--- start of Available records ---

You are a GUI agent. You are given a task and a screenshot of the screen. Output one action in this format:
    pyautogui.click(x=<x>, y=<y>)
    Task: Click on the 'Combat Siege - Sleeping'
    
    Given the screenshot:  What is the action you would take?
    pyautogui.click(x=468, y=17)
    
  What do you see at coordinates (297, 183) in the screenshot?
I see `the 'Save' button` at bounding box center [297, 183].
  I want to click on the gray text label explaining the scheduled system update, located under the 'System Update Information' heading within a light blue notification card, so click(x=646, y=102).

--- end of Available records ---

What to do>
Pull out every line in the rows above that contains the string "screenshot", matching case exactly.

Answer to the exercise>
You are a GUI agent. You are given a task and a screenshot of the screen. Output one action in this format:
    Given the screenshot:  What is the action you would take?
  What do you see at coordinates (297, 183) in the screenshot?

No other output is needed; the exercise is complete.